The Perfect Host
Stacey Testro International
Now Showing at: Cincinnati World Cinema, August 23 and 24
Review by: Larry Thomas
Don’t you just love it when you take a chance on a completely unknown film and it pays off? Such is the case with The Perfect Host, a low-budget film from first-time writer-director Nick Tomnay. The only familiar faces in the cast are David Hyde Pierce, who spent several years playing Niles Crane on “Frazier,” and, in a smaller role, 70s singer Helen Reddy.
Clayne Crawford plays a less-than-scrupulous individual who has been injured during a robbery. He’s on foot, and on the run, when he manages to con his way into the home of Pierce, who’s preparing a dinner party for several friends. At this point, you can likely put two and two together, but it will come up five. The Perfect Host is one of those films in which an unexpected plot twist gets in the way of figuring out what happens next.

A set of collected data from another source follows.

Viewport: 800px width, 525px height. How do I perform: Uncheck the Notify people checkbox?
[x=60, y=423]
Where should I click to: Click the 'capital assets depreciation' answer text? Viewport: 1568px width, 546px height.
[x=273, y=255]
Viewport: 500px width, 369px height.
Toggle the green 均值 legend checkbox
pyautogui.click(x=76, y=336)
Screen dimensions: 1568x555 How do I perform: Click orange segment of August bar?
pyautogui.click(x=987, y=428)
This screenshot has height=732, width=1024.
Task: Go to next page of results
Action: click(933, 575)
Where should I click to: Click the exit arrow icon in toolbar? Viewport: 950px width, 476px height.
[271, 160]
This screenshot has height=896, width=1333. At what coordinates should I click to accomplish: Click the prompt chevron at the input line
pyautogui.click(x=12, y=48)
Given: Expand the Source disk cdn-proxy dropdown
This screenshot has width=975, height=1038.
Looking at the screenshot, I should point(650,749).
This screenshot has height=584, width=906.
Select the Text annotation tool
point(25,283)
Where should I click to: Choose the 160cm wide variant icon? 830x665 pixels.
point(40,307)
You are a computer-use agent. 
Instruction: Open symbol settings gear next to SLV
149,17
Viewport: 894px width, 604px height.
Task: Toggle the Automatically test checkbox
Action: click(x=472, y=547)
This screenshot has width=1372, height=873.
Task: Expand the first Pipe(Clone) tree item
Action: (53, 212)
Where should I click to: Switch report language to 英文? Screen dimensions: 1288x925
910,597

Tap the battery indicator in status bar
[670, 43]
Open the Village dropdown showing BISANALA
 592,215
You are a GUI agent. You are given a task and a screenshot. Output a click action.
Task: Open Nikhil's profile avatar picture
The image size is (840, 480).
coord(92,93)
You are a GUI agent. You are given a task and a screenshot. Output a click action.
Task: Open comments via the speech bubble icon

And it happens more than once during the course of the evening, and the dinner party, and the aftermath. In fact, the argument can be made that there may actually be too many plot twists for one film, but that’s not important. Just go along for the ride and see what happens next.
The film is definitely a showcase for David Hyde Pierce, whose performance will keep you enthralled. It’s a one-eighty from Niles Crane, and Pierce makes the most of doing something different. He wraps himself in the character of Warwick Wilson and lets it rip. He’s great fun to watch.
Clayne Crawford, an actor with credits to date mainly in series television, is fine as the feckless fugitive who considers himself smarter than he actually is, which keeps him as surprised at the proceedings as the viewer. Crawford is up to the task of playing opposite Pierce, and actually has a screen presence reminiscent of a young Ray Liotta. The rest of the supporting cast does fine work in small roles.
The Perfect Host is not a perfect film, as you will likely start discovering some plot holes once you start thinking about it afterward. But there is so much going on while the story unfolds; you don’t have much time to pick it apart in real time.
It’s a noticeably low budget film, which is used to the film’s advantage. Sets are limited, but functional, and it has the look of an under lit fifties- style film, and that’s a good thing. In fact, it might have been more compelling had it been shot in black-and-white.
But let’s not worry about the minor things. Just enjoy The Perfect Host for what it is… and maybe you’ll even be inspired to host your own dinner party.
The R-rated The Perfect Host is a presentation of Cincinnati World Cinema and Covington’s Carnegie Arts Center. Performances are Tuesday and Wednesday at 7 pm, preceded by a social hour featuring catered food from Europa Bistro and a cash bar. Following the film, World Cinema’s Tim Swallow will lead a discussion about the film. And there should be lots to talk about.